The Blue Mountain Enforcement Narcotics Team arrested more the five dozen suspects to take down drug trafficking organizations last Wednesday in Operation Wildfire.
Pendleton police Chief Stuart Roberts, head of local anti-drug team’s board, said the goal was to dismantle drug dealing operations in Umatilla, Morrow, Union, and Gilliam counties.
“The reason this is called Wildfire is because it just took off,” he said, “took off like a wildfire.”
BENT usually works its way up the chain of command in a criminal organization. But Roberts said the team was in a lull on a big case and decided to revisit the notion of “knock and talks” — knocking on doors of possible drug activity and seeing if people will talk.
“We’ve kind of gotten away from that because of so many big cases to work,” he said.

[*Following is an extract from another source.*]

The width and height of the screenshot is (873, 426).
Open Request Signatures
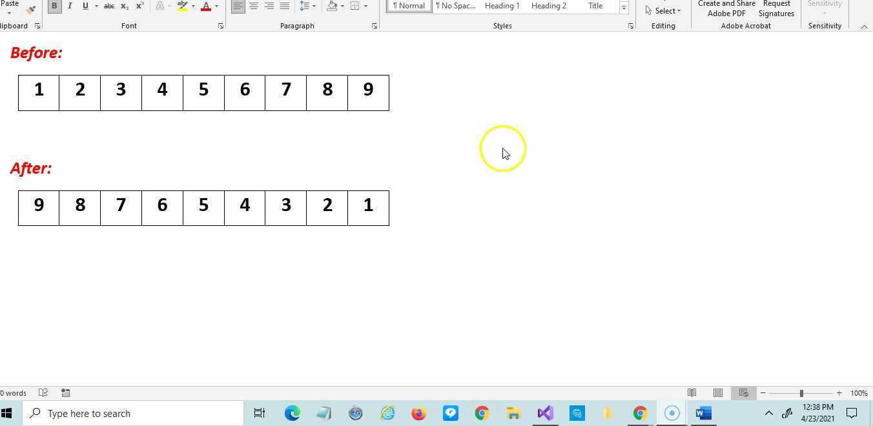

The focus in last week’s bust was on places reported as drug houses. Local police departments have a hard time making those cases, Roberts explained, because the drugs and offenders are not always at the home. But those nuisance sites affect the livability of a community and involve the local offenders, which police and neighbors know.
“That was kind of where all this started,” he said.
Roberts reported the investigation used 116 undercover drug purchases. Police would hit one house, Roberts said, and find clues that led them to another name, another place, and the investigation burned along. The work resulted in police seizing two guns, 5.9 grams of cocaine, 22 fentanyl pills, 39.5 grams of heroin and 1,447.5 grams — about 3.2 pounds — of methamphetamine. BENT detectives and county prosecutors presented the evidence to grand juries, which handed up 63 secret indictments.
BENT units rolled with those Jan. 16 and arrested 65 suspects from around the region, including as many as 16 already in county jails or state prisons. The team also obtained five search warrants. Roberts said police conducted those searches the week before to minimize risks to the public and in anticipation of last week’s efforts.
Several suspects were small-time dope slingers, but Roberts said a few were dealing in larger amounts, and police earlier in the week arrested suspects that were more troublesome.
Operation Wildfire also netted more arrests than the targets on the indictments. Roberts said police found other offenders who were violating probation, for example, and seized more drugs.
The team used the Pendleton Convention Center as its base of operations, and staff from the Umatilla County Jail were on hand to book and process suspects. He said BENT could not conduct this kind of enterprise without relying on law enforcement partners.
Operation Wildfire is not finished. Roberts said police are tracking down another 10 or 11 suspects.